Padahal sebenarnya tidak ada kebijakan Mendikbud soal FDS. Yang ada hanyalah kebijakan Permendikbud No 23 tahun 2017 berkaitan hari sekolah, dimana jam belajar sekolah ditambahkan menjadi 8 jam dan jumlah hari sekolah menjadi lima hari dalam seminggu. Jadi jam belajar siswa yaitu 8 jam perhari, x 5 hari= 40 jam belajar sama dengan jam kerja guru PNS.
Permendikbud ini dilatarbelakangi oleh keinginan mempersiapkan peserta didik dalam menghadapi tantangan era global, maka dipandang perlu penguatan karakter peserta didik melalui restorasi pendidikan karakter di sekolah.
Apakah siswa akan terus belajar 8 jam di kelas sejak pagi hingga sore?? Jawabannya adalah TIDAK. Karena tidak semuanya berupa kegiatan belajar di kelas, tapi lebih banyak di isi dengan kegiatan intrakurikuler, kokurikuler dan ekstrakurikuler. Intrakurikuler lebih kepada pemenuhan kebutuhan kurikulum. Sedangkan penguatan nilai karakter lebih banyak kepada kegiatan kurikuler dan ekstrakurikuler. Kegiatan keagamaan sebagai bagian dari penguatan nilai karakter masuk dalam ekstrakurikuler selain kegiatan krida, karya ilmiah, latihan pengembangan minat dan bakat, seni dan lainnya.

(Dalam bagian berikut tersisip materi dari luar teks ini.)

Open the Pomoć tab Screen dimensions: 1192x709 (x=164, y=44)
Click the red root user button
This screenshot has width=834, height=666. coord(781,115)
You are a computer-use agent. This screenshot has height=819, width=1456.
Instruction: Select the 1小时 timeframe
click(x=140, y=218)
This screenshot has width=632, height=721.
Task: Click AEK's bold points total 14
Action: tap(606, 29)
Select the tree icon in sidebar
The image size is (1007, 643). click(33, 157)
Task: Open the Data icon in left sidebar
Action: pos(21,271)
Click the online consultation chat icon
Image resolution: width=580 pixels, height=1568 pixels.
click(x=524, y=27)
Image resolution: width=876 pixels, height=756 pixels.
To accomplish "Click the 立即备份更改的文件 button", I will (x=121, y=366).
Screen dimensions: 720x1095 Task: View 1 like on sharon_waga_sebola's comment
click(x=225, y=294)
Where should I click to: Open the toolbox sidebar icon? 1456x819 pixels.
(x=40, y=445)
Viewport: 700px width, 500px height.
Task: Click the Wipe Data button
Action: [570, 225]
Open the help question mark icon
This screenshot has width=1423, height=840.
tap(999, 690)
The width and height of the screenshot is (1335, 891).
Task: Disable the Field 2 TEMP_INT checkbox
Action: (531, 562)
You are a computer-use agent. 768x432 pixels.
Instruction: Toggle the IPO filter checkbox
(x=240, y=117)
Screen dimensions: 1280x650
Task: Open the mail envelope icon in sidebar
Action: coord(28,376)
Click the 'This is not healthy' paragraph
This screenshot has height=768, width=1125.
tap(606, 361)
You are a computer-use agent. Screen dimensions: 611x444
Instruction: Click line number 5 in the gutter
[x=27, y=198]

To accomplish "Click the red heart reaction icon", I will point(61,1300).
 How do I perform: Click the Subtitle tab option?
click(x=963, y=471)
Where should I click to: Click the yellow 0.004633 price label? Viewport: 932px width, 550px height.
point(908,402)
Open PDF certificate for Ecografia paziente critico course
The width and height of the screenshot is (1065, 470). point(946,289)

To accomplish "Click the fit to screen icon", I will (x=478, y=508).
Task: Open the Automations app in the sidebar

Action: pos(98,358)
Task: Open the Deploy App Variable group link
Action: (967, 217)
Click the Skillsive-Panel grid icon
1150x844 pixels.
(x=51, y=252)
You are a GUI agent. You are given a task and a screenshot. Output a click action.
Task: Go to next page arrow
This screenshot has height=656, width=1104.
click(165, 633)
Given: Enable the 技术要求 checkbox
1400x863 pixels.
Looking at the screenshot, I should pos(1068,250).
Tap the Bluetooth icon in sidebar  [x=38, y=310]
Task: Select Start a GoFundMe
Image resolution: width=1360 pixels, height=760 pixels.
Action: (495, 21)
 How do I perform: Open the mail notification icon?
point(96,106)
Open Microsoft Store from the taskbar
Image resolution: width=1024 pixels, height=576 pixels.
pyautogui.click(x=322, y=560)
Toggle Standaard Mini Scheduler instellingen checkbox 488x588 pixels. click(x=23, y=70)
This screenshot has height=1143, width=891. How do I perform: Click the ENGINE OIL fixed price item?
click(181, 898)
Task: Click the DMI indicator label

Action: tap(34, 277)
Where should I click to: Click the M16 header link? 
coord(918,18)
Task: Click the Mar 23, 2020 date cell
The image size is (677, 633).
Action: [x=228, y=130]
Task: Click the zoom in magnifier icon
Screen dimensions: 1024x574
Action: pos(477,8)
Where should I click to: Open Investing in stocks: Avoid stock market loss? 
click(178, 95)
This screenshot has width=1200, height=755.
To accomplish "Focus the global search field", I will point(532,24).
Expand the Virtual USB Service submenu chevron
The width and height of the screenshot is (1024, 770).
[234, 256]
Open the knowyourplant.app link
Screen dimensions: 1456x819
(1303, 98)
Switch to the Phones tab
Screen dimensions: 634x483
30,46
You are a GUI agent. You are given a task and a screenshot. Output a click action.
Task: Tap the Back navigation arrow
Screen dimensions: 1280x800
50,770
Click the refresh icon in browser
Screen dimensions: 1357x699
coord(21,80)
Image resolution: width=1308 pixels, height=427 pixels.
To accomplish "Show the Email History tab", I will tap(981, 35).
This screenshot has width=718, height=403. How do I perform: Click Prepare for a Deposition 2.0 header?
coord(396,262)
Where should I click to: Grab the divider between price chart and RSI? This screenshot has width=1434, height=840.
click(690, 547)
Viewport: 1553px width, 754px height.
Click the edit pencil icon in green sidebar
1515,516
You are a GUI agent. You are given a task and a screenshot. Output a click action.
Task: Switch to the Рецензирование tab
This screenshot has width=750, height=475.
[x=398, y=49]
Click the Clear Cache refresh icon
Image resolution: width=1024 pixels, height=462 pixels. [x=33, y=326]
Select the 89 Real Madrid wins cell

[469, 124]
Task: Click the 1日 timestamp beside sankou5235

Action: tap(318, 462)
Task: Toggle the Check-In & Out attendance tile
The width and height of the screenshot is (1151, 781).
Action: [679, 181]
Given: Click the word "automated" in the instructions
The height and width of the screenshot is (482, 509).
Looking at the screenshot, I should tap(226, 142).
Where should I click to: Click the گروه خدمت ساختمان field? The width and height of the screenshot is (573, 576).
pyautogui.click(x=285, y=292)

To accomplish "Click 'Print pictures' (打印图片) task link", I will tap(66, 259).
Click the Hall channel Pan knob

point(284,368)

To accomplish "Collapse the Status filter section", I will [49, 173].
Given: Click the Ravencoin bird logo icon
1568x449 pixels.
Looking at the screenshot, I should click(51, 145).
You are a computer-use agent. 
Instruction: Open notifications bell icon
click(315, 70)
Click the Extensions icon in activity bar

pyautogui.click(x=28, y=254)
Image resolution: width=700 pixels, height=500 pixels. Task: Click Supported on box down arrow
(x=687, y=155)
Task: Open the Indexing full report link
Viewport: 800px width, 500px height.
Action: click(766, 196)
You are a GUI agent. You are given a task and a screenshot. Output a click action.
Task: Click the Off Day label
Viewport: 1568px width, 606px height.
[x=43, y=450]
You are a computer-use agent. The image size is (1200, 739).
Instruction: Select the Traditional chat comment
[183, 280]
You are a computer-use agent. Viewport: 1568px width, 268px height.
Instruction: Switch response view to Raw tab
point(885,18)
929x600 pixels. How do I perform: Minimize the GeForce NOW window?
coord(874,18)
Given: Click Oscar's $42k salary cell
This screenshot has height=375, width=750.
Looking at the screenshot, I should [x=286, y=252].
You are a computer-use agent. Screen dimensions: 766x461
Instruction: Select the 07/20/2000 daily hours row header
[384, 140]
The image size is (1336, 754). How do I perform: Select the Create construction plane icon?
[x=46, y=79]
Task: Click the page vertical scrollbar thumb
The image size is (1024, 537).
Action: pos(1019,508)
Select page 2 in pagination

Lalu dimana posisi Madrasah Diniyah dalam kebijakan Permendikbud No 23 tahun 2017 tentang lima hari sekolah? Posisi madin termasuk bagian dari ekstra kurikuler kegiatan keagamaan dalam mendukung penguatan nilai karakter. Permendikbud No 23 tahun 2017 pasal 5 ayat 7 menyebutkan yang dimaksud dengan kegiatan keagamaan meliputi madrasah diniyah, pesantren kilat, ceramah keagamaan, katekisasi retreat, baca tulis AlQur’an dan kitab suci lainnya. Pasal ini sekaligus menegaskan bahwa posisi Madin dalam kebijakan lima hari sekolah tidak dibuang atau dipinggirkan, justru diakomodir secara kuat oleh pihak kemendikbud. Bahkan dalam beberapa kali kesempatan, Muhadjir Effendi menegaskan bahwa dengan kebijakan akan terjadi sinergi antara sekolah sekolah umum dengan madrasah diniyah yang ada. Bahkan guru-guru madrasah diniyah nantinya akan digaji dari dana BOS.
Mengapa FDS Ditolak?
Tanggal 7 Agustus lalu, PBNU mengeluarkan surat intruksi No 1460/C.I.34/08/2017 yang isinya menyerukan kepada PWNU, PCNU, Pengurus Lembaga NU dan Pengurus Badan Otonom NU seluruh Indonesia untuk melakukan aksi demo menolak kebijakan Menteri Pendidikan dengan apa yang mereka istilahkan sebagai Full Day School (FDS). Alasanya karena kebijakan FDS akan mematikan dan menggerus keberadaan Madrasah Diniyah dan Pondok Pesantren, yang selama ini dianggap sebagai tulang punggung dalam menghadapi persemaian paham-paham radikal. Selain itu, PBNU melalui instruksi ini juga mendesak pemerintah daerah untuk menolak kebijakan FDS, serta mendesak kepada seluruh jajaran struktural NU untuk melakukan upaya-upaya lain di masing masing wilayah untuk melakukan aksi menolak Permendikbud No 23 tahun 2017 tentang lima hari sekolah dan kebijakan yang merugikan pendidikan Madrasah Diniyah. Di akhir surat instruksi, tertulis bahwa aksi-aksi demo itu dilakukan demi menjaga harga diri dan martabat Nahdlatul Ulama.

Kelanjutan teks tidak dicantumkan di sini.